The implications ripple outward. If you’re using ChatGPT to brainstorm creative ideas, you’re working with a system that defaults to statistically common outputs. If you’re using Claude for research, you’re getting responses shaped by what was most frequently written in its training data, not necessarily what’s most accurate or innovative. The predictability isn’t just a mathematical curiosity—it’s a window into how these systems generate every response, from number selection to essay writing to code generation. The same dynamic is already raising accountability questions in other domains: predictive models in criminal sentencing face scrutiny for exactly this kind of statistical bias masquerading as objective judgment.
Is the Industry Prepared to Acknowledge the Constraint?
For the companies behind these chatbots, the startup’s findings create a public relations problem and a technical challenge. The companies have invested heavily in positioning their models as increasingly capable and human-like. A viral demonstration that they can’t produce random numbers contradicts that narrative, even if the actual limitation is more subtle than it appears. The real issue isn’t that randomness is impossible—it’s that these systems optimize for statistical likelihood rather than true independence, a constraint that affects how they approach countless tasks.
• The randomness failure is a diagnostic, not an isolated defect: if a model cannot escape statistical gravity on a simple number prompt, it cannot escape it on complex reasoning tasks either.
• The convergence of Claude, ChatGPT, and Gemini on identical bias patterns points to a shared training data problem, not a model-specific engineering failure—making industry-wide correction significantly harder.
• For professional users, the practical implication is that outputs requiring genuine novelty, independence, or unpredictability should be treated as statistically probable responses, not original thought.

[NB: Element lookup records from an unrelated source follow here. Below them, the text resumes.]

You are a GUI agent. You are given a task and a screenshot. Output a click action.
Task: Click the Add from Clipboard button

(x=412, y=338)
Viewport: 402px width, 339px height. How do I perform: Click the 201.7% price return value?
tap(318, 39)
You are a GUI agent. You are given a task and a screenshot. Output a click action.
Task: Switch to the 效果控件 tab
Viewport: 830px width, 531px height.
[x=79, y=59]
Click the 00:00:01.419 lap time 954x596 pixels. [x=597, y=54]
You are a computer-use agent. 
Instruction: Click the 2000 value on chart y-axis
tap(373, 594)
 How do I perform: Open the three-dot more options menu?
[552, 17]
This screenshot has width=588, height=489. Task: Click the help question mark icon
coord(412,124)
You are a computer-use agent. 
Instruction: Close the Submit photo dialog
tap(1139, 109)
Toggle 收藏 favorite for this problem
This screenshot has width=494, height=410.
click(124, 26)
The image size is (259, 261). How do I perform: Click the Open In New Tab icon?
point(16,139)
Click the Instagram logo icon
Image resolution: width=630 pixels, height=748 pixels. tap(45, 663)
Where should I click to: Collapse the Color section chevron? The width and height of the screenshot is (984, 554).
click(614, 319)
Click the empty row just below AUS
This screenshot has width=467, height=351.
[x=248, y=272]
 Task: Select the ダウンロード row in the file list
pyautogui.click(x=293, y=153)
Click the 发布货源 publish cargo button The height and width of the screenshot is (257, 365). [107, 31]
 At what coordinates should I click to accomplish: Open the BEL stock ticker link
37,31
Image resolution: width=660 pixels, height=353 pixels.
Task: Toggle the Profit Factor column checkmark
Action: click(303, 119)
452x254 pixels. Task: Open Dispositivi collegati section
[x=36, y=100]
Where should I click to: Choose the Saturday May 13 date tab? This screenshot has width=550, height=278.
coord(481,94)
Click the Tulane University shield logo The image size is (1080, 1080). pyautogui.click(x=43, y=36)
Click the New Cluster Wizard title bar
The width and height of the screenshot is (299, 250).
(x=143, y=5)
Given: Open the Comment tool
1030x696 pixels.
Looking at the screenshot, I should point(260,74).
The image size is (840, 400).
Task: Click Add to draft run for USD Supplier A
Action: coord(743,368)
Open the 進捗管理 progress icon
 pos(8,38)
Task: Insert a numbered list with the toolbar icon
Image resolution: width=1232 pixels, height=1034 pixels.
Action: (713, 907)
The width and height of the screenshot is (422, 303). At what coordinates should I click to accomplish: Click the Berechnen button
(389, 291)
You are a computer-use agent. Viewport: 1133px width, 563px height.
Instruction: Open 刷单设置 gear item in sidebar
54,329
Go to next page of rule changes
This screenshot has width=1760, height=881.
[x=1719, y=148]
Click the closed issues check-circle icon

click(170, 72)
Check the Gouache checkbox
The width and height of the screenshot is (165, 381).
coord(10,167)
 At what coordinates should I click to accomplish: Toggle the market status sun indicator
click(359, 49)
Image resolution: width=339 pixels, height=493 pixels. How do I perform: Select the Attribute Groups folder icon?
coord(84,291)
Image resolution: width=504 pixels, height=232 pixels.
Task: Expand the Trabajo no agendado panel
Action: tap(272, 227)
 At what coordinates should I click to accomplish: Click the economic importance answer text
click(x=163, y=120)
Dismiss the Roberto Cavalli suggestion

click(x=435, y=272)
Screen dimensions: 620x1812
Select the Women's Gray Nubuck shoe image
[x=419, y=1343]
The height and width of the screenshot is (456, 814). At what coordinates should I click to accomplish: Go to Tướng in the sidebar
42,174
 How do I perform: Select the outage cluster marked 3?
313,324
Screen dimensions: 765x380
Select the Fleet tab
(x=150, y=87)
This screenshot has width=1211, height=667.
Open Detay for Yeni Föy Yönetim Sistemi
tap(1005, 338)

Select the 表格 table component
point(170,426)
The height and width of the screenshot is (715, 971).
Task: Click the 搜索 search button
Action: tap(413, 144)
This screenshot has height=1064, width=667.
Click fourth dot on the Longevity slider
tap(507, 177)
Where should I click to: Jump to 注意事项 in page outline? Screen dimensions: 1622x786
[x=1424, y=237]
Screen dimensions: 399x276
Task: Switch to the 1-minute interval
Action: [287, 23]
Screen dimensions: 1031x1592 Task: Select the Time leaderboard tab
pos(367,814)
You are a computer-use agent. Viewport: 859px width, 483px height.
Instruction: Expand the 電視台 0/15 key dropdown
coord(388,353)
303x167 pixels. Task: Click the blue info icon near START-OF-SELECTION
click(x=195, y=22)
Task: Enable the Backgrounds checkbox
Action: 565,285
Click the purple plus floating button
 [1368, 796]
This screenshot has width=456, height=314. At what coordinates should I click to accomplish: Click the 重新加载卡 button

The pattern also raises a question about how AI capabilities are communicated to the public. Meta’s approach to its own AI systems—training on user-generated content at scale—reflects the same underlying dynamic: models absorb the statistical regularities of human behavior and reproduce them, often without users understanding the mechanism driving the output they receive.
How Many Other Limitations Are Hiding in Plain Sight?
The startup’s work raises an urgent question: how many other fundamental limitations are hiding in plain sight within these systems? If three of the world’s most advanced chatbots share this specific flaw, what other predictable biases do they share? The randomness test is unusually clean because the expected output is mathematically defined—true randomness has a measurable standard against which the models clearly fail. Most tasks don’t offer that clarity. When a model writes an essay, generates a business strategy, or produces a line of code, there is no equivalent benchmark to expose the statistical gravity pulling its outputs toward the most common patterns in its training data.
As these tools become more embedded in professional work, creative processes, and decision-making, understanding their actual constraints—not just their marketed capabilities—becomes essential for anyone relying on them. The number 7 is a small revelation. What it points toward is considerably larger: a systematic gap between what these systems are understood to do and what they are architecturally capable of doing. Closing that gap begins with tests exactly like this one—simple, reproducible, and impossible to dismiss.